Force and heat current formulas for many-body potentials in molecular dynamics simulation with applications to thermal conductivity calculations

TL;DR

This paper derives unified force and heat current formulas for many-body potentials in molecular dynamics, enabling accurate thermal conductivity calculations for covalently bonded materials.

Contribution

It introduces a pairwise force expression for many-body potentials that obeys Newton's third law, facilitating unambiguous stress and heat current calculations.

Findings

Derived force and heat current formulas applicable to many-body potentials.

Validated formulas on silicon, diamond, graphene, and carbon nanotubes.
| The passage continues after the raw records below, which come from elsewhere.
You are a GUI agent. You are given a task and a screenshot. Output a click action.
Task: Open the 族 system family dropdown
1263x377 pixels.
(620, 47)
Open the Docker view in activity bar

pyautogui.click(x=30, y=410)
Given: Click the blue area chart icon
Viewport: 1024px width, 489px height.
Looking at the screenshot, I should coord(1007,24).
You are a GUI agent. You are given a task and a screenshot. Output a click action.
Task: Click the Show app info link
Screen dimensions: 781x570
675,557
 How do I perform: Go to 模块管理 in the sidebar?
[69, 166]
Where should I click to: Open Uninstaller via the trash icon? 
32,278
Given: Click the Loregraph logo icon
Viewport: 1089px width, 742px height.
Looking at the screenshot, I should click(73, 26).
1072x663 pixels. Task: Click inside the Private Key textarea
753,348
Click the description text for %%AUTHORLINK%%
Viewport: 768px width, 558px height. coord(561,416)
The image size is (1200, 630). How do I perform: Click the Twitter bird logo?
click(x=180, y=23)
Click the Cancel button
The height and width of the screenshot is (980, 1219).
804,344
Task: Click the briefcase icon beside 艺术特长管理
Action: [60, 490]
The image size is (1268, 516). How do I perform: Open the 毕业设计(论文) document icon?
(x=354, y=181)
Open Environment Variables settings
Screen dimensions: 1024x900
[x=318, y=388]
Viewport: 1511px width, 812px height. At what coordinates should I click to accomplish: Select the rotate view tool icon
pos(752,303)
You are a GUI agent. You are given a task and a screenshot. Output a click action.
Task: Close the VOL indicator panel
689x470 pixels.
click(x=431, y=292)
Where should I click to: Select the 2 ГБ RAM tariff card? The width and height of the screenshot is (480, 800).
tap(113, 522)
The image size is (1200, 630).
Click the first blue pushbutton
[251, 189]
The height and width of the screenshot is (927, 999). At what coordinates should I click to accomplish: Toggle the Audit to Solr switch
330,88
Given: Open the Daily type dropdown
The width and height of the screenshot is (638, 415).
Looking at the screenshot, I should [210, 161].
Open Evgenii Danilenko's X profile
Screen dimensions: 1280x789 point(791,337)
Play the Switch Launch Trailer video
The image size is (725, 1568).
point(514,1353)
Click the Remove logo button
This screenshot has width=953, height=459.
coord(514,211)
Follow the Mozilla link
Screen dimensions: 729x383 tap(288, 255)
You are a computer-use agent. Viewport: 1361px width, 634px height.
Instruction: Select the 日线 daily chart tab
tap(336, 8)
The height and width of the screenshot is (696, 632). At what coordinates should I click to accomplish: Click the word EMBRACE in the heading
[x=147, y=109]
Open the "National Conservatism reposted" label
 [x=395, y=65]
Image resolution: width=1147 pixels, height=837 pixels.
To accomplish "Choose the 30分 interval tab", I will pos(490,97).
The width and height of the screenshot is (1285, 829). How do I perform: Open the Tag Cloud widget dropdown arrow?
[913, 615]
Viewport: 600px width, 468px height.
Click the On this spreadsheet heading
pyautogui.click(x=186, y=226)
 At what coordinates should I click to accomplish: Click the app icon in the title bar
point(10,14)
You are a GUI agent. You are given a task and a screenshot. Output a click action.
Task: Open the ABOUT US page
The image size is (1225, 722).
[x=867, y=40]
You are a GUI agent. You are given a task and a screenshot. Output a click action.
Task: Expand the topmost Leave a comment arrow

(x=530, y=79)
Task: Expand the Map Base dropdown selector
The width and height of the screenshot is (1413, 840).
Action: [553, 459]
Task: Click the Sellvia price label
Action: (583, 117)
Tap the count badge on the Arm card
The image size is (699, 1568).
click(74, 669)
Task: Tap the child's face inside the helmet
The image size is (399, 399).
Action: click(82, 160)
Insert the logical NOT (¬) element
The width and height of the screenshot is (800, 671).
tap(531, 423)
Analyzed effects of cell size and simulation time on results.

Abstract

We derive expressions of interatomic force and heat current for many-body potentials such as the Tersoff, the Brenner, and the Stillinger-Weber potential used extensively in molecular dynamics simulations of covalently bonded materials. Although these potentials have a many-body nature, a pairwise force expression that follows Newton's third law can be found without referring to any partition of the potential. Based on this force formula, a stress applicable for periodic systems can be unambiguously defined. The force formula can then be used to derive the heat current formulas using a natural potential partitioning. Our heat current formulation is found to be equivalent to most of the seemingly different heat current formulas used in the literature, but to deviate from the stress-based formula derived from two-body potential. We validate our formulation numerically on various systems descried by the Tersoff potential, namely three-dimensional silicon and diamond, two-dimensional graphene, and quasi-one-dimensional carbon nanotube. The effects of cell size and time used in the simulation are examined.